L'errore da non fare
Non cuocere il pane troppo a lungo prima di servirlo. Se il pane sta nel brodo per più di 15-20 minuti, si dissolve completamente e la minestra diventa una pappa senza consistenza interessante. Il pane deve restare sodo al centro ma assorbire il brodo nei suoi pori, non sfaldarsi come una spugna vecchia. Inoltre, non usare pane fresco: la mollica è ancora troppo compatta e assorbe il brodo in modo irregolare, lasciando pezzi duri e altri molli.
I nostri consigli
- Conserva gli avanzi in frigorifero per 2 giorni in un contenitore ermetico. Il pane continuerà ad assorbire brodo, quindi al riscaldamento la minestra sarà ancora più cremosa. Se la preferisci più liquida al riscaldamento, aggiungi mezzo bicchiere di brodo tiepido prima di mettere sul fuoco.
- Variante con legumi: sostituisci 150 grammi di scarola con 200 grammi di cannellini lessati, che renderanno il piatto ancora più proteico e saziante. Aggiungi i legumi negli ultimi 5 minuti di cottura.
- Il brodo fatto in casa da osso di midollo è il migliore per questa minestra, ma va bene anche un brodo vegetale di buona qualità.
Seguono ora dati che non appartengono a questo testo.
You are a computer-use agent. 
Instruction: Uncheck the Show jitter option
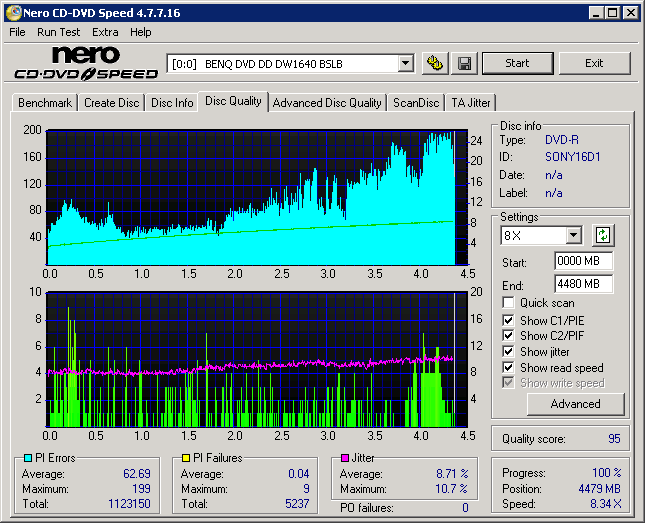click(x=509, y=352)
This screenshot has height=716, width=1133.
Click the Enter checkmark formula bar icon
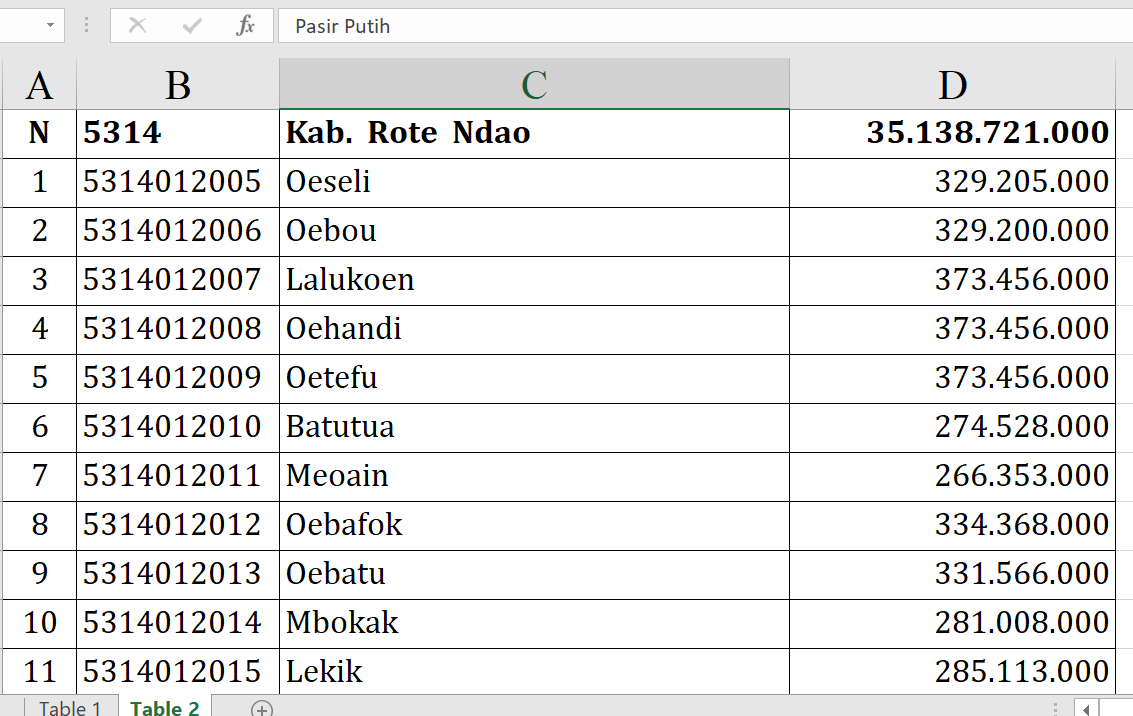pos(192,26)
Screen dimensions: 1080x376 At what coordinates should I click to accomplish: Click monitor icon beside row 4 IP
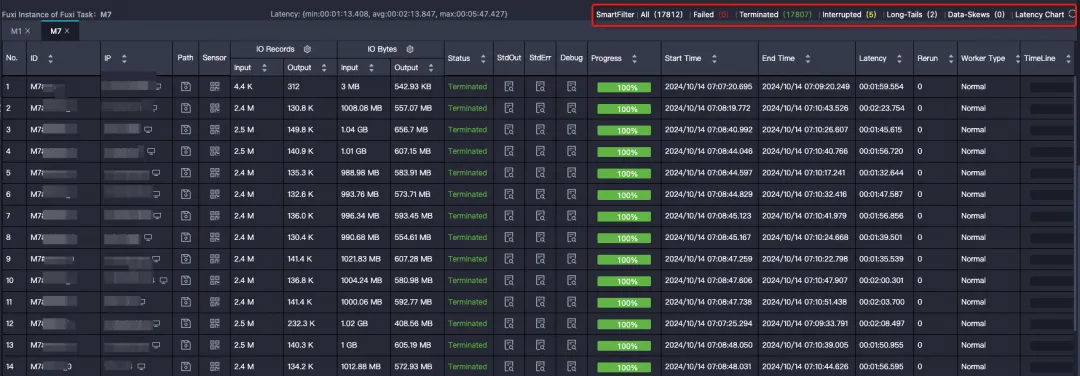(151, 151)
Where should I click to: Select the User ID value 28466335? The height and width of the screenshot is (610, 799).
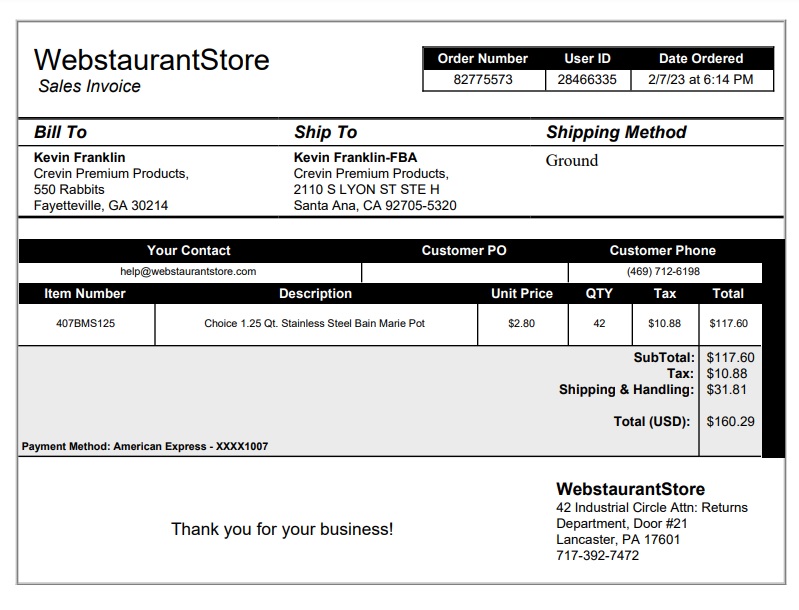[x=587, y=79]
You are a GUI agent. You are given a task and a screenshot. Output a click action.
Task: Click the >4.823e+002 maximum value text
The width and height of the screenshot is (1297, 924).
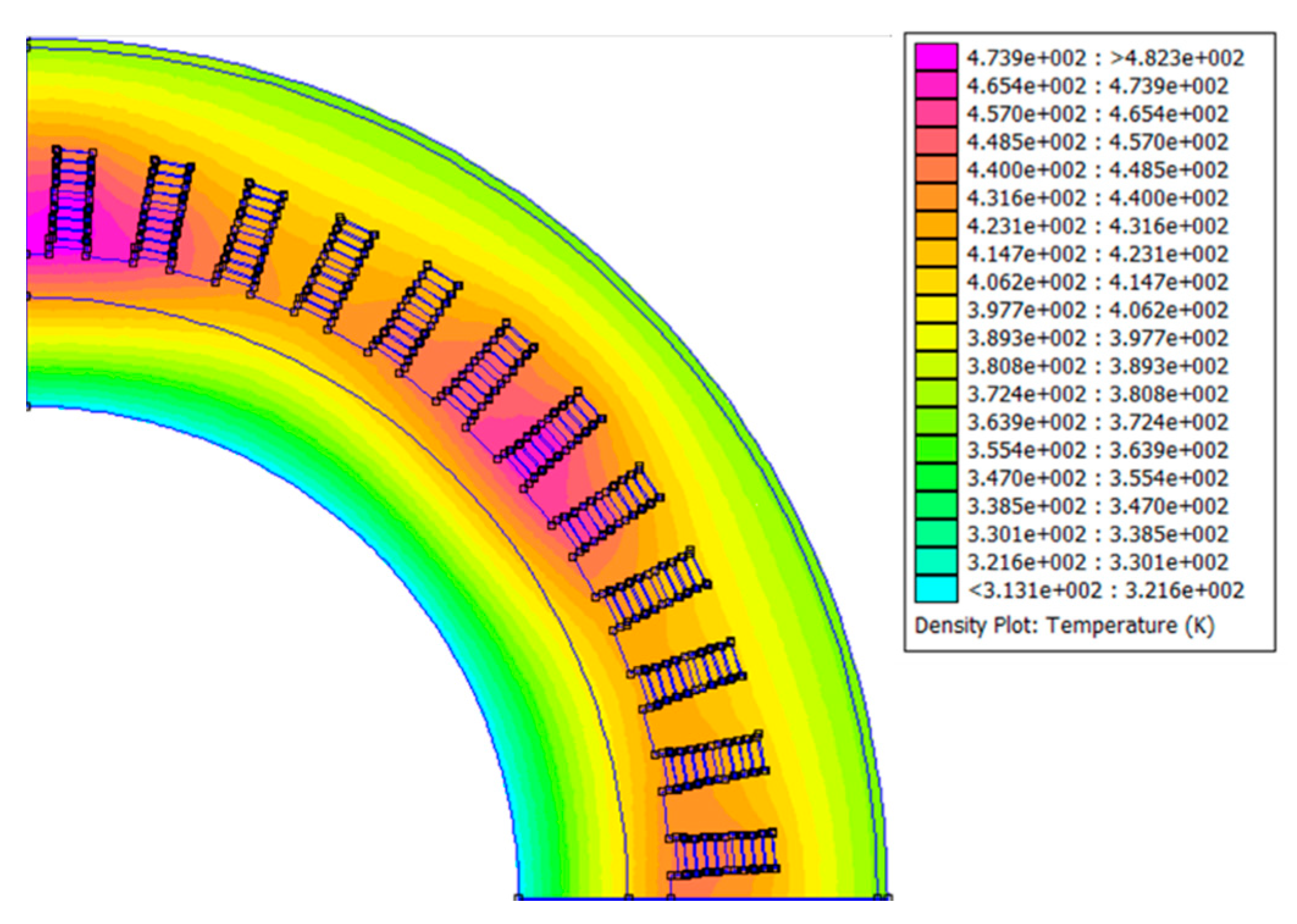[1176, 58]
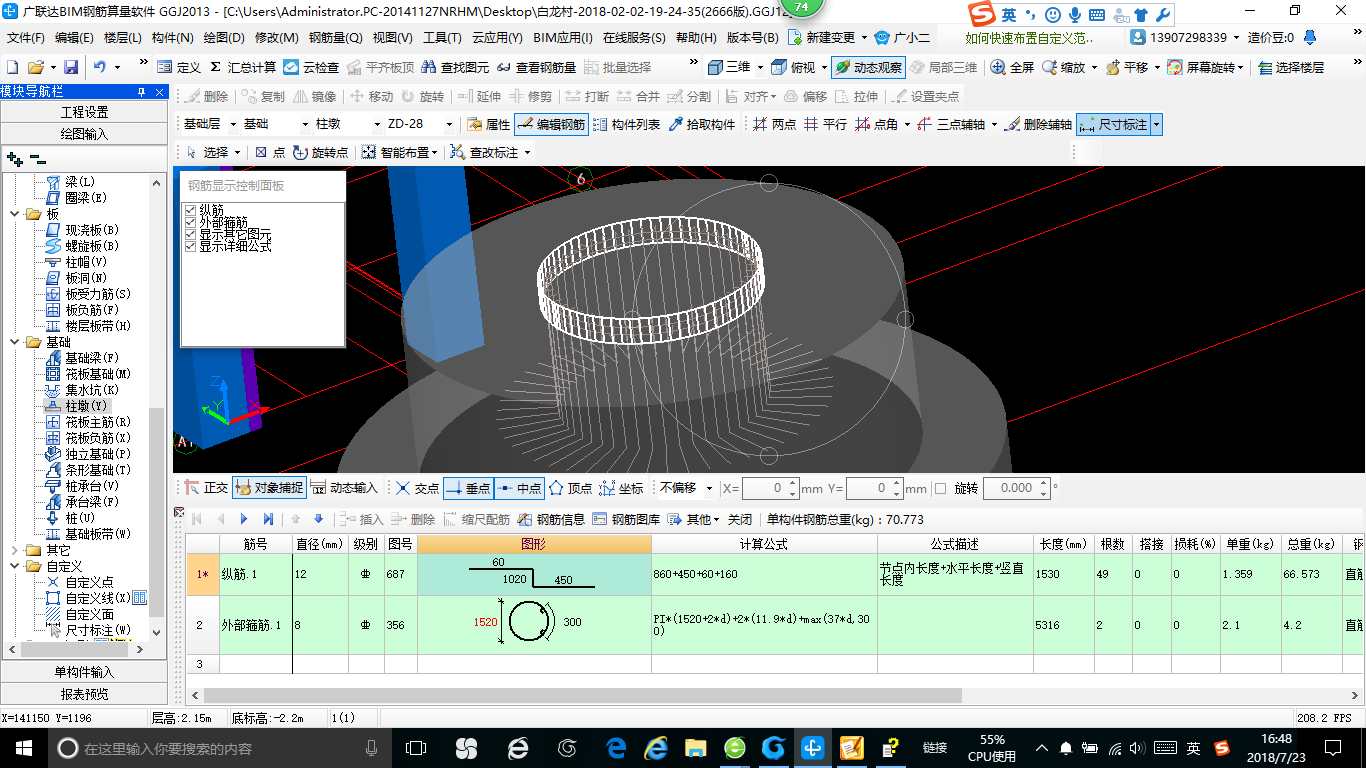Open 云检查 cloud check tool

312,67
Evita i dadi da brodo, che rendono il piatto troppo salato e chimico.
- Se la scarola è molto amara, fai un'ebollizione veloce di 3 minuti in acqua salata, scola bene e poi procedi con il soffritto. Questo metodo è meno necessario con le scarole coltivate in inverno, che sono naturalmente meno amare.
Quando prepararla
La minestra di scarola e pane raffermo è perfetta da fine settembre a marzo, quando la scarola è di stagione, dolce e priva di insetti. In primavera e estate è meno indicata, sia perché la scarola è più dura e amara, sia perché una minestra calda non è appetitosa con il caldo. È un piatto ideale per pranzi o cene di giorni freddi, quando il brodo caldo placa il bisogno di comfort food senza appesantire lo stomaco.
Domande frequenti
- Posso usare altri tipi di pane? Sì, funziona il pane di segale, il pane di semola o anche la ciabatta raffermata. Evita pani troppo dolci come il panettone o il pandoro, che ne stravolgono il sapore.
- La scarola può essere cotta al vapore prima? Non è necessario. La cottura diretta nel soffritto mantiene meglio il colore e il sapore. Cucerla al vapore la rende molle già prima di aggiungerla al brodo.
- Questo piatto va bene per una dieta leggera? Sì, è digeribilissimo. Le fibre della scarola e l'amido retrogradato del pane raffermo lo rendono ideale per chi ha uno stomaco sensibile. Dimezza la quantità d'olio se vuoi ridurre ulteriormente le calorie.
- Devo togliere l'aglio dopo la cottura? No. L'aglio schiacciato e cotto a lungo perde il suo morso piccante e si amalgama con il brodo, diventando dolce. Puoi mangiarlo insieme agli altri ingredienti o toglierlo se non lo gradisci.